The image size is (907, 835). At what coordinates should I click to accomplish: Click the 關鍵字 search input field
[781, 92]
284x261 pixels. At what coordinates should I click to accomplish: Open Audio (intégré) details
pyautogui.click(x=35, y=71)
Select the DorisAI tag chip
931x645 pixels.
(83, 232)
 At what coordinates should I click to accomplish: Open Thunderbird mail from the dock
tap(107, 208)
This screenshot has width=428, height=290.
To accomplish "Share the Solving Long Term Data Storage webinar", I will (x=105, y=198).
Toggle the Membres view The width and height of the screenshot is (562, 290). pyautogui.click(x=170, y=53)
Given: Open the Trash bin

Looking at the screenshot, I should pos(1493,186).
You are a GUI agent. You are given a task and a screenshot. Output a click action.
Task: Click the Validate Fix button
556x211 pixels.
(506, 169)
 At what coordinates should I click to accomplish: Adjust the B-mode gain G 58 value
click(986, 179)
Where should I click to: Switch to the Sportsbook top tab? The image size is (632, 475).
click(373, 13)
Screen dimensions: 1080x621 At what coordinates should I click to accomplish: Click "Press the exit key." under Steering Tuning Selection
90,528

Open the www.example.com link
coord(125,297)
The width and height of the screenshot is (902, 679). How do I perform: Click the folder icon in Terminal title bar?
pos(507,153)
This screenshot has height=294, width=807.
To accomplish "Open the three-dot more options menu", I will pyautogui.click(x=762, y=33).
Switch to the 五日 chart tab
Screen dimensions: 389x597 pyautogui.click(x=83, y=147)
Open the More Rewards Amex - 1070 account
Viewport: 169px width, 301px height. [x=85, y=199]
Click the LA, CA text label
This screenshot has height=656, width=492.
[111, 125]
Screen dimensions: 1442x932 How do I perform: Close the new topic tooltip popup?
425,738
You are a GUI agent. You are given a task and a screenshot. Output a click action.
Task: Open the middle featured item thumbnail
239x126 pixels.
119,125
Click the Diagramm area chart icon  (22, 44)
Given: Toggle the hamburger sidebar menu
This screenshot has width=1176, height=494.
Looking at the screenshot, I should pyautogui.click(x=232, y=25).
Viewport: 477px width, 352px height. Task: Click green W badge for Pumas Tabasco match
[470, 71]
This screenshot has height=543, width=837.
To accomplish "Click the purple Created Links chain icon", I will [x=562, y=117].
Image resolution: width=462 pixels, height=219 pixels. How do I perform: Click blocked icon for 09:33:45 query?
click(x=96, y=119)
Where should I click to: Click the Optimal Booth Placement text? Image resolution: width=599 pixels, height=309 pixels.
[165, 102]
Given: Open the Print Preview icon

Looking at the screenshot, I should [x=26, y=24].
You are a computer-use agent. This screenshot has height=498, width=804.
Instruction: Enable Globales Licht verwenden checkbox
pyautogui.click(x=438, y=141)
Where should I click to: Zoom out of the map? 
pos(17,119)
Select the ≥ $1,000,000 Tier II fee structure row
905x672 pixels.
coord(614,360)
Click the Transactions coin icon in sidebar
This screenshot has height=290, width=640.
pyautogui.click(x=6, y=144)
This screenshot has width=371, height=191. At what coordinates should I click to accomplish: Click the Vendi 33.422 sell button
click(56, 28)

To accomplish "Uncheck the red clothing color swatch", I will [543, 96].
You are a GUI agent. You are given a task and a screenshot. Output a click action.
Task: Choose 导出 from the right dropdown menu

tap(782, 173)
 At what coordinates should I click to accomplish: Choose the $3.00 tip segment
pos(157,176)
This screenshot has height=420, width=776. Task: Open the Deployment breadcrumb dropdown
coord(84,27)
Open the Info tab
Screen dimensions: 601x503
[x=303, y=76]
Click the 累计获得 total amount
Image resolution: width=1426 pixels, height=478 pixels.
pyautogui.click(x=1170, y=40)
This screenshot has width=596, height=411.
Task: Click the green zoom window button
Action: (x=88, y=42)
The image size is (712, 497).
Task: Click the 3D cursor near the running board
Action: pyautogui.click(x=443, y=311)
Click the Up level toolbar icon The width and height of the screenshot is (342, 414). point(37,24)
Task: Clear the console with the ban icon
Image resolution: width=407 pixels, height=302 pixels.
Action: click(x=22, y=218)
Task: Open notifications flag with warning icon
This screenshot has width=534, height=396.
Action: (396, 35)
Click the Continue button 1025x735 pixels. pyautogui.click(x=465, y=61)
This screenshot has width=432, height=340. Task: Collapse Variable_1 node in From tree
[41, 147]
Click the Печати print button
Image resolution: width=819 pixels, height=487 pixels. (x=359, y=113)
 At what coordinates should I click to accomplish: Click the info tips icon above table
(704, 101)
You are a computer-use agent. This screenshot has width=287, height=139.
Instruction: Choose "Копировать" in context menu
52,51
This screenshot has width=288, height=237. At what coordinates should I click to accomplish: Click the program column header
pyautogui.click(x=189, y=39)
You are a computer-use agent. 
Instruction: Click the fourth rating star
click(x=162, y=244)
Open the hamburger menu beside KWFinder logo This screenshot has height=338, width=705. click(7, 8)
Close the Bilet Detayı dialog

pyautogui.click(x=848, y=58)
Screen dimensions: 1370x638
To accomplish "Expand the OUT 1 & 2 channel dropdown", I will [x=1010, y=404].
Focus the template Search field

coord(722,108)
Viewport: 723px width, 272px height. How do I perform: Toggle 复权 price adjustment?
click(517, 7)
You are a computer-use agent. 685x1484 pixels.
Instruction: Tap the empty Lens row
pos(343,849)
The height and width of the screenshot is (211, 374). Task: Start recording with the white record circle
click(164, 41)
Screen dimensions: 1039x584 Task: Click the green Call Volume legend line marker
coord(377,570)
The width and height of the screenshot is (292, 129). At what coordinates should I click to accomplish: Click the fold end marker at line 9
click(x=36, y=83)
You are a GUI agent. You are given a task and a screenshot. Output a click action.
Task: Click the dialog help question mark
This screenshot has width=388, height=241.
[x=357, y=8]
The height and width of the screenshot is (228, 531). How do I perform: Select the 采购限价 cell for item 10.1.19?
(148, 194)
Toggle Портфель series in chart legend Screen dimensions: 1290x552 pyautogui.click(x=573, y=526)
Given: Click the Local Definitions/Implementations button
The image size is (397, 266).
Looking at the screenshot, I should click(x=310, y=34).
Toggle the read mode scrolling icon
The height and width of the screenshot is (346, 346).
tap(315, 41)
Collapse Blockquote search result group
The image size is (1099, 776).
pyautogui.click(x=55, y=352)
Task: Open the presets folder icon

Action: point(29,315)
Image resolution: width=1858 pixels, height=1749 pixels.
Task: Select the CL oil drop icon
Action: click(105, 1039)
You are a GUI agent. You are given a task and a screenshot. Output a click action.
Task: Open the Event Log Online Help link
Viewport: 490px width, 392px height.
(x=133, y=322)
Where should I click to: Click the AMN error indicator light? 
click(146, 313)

###

* _What is required_: Copy, character for character, the lines from the line that holds "The width and height of the screenshot is (292, 129)." through the final line of the records above.

* _Completed task_:
The width and height of the screenshot is (292, 129). At what coordinates should I click to accomplish: Click the fold end marker at line 9
click(x=36, y=83)
You are a GUI agent. You are given a task and a screenshot. Output a click action.
Task: Click the dialog help question mark
This screenshot has width=388, height=241.
[x=357, y=8]
The height and width of the screenshot is (228, 531). How do I perform: Select the 采购限价 cell for item 10.1.19?
(148, 194)
Toggle Портфель series in chart legend Screen dimensions: 1290x552 pyautogui.click(x=573, y=526)
Given: Click the Local Definitions/Implementations button
The image size is (397, 266).
Looking at the screenshot, I should click(x=310, y=34).
Toggle the read mode scrolling icon
The height and width of the screenshot is (346, 346).
tap(315, 41)
Collapse Blockquote search result group
The image size is (1099, 776).
pyautogui.click(x=55, y=352)
Task: Open the presets folder icon

Action: point(29,315)
Image resolution: width=1858 pixels, height=1749 pixels.
Task: Select the CL oil drop icon
Action: click(105, 1039)
You are a GUI agent. You are given a task and a screenshot. Output a click action.
Task: Open the Event Log Online Help link
Viewport: 490px width, 392px height.
(x=133, y=322)
Where should I click to: Click the AMN error indicator light? 
click(146, 313)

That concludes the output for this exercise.